• Your objective
From the first line of the data through the line containing "Given: Click the Response column header", transcribe each line exactly. Pictures do not belong in the copy.

Dataset entries
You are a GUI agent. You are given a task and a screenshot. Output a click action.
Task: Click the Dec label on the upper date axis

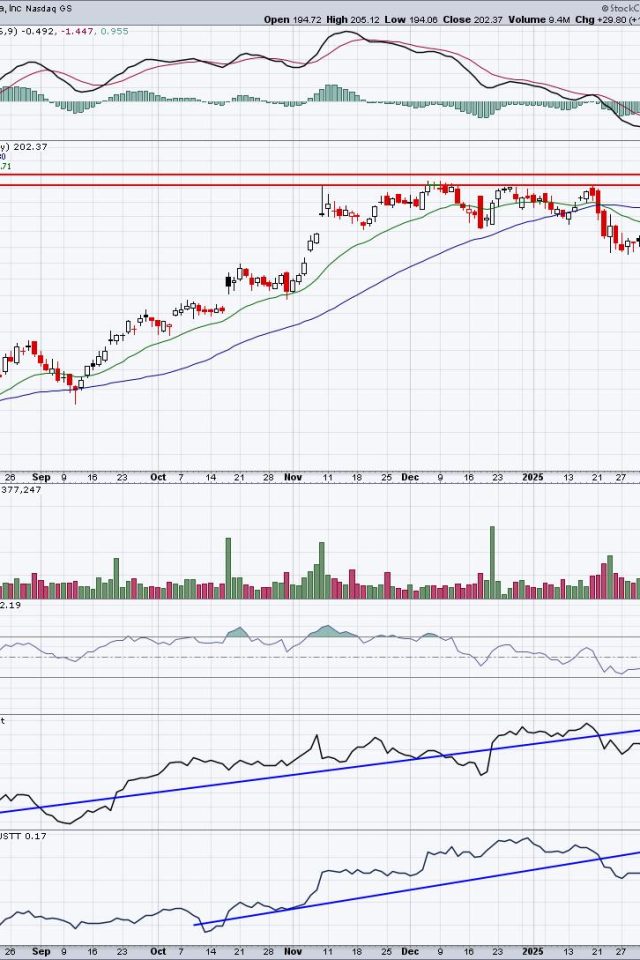[410, 477]
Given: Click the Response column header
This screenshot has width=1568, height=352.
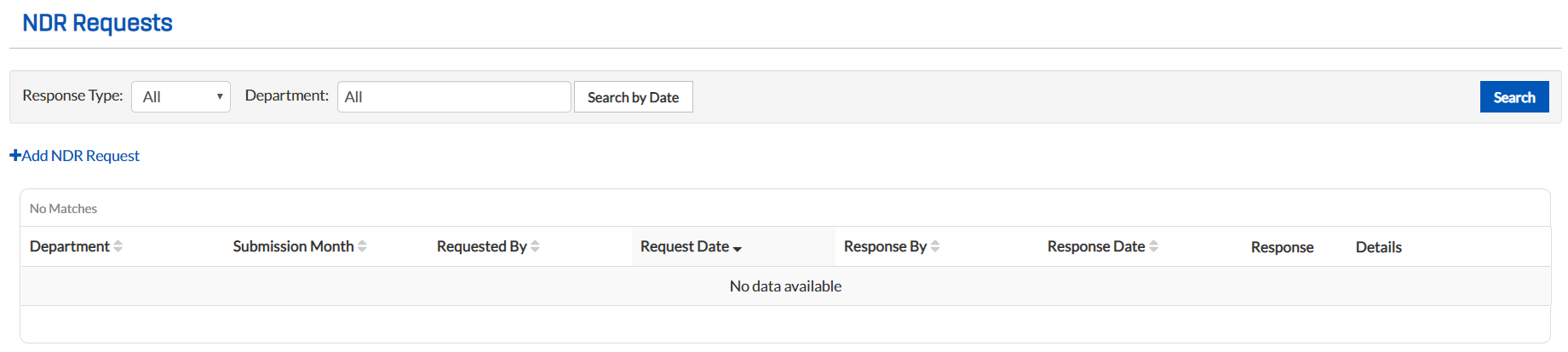Looking at the screenshot, I should [x=1282, y=247].
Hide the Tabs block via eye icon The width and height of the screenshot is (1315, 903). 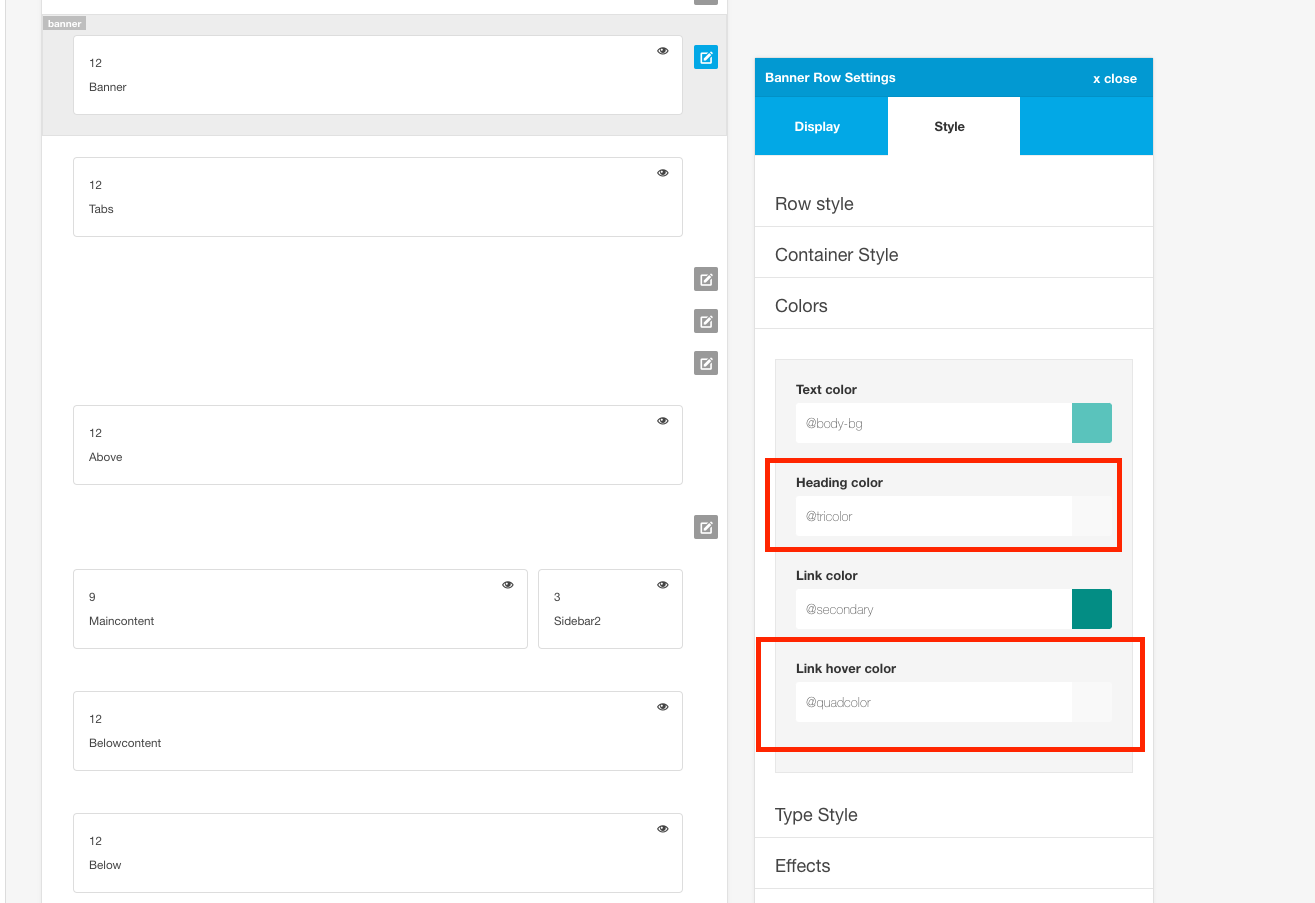pos(662,173)
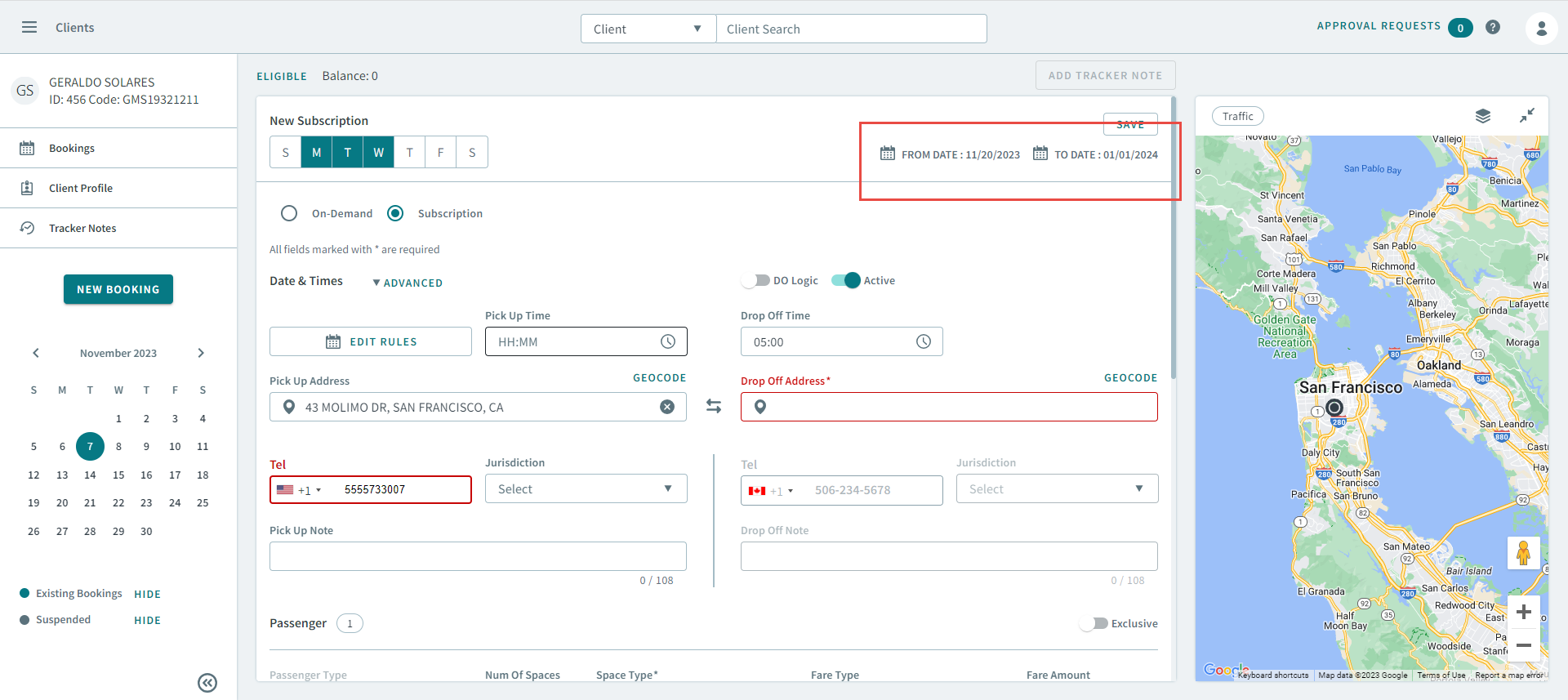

• Task output
You are a GUI agent. You are given a task and a screenshot. Output a click action.
Task: Click the Dec label on the upper date axis

[410, 477]
Given: Click the Response column header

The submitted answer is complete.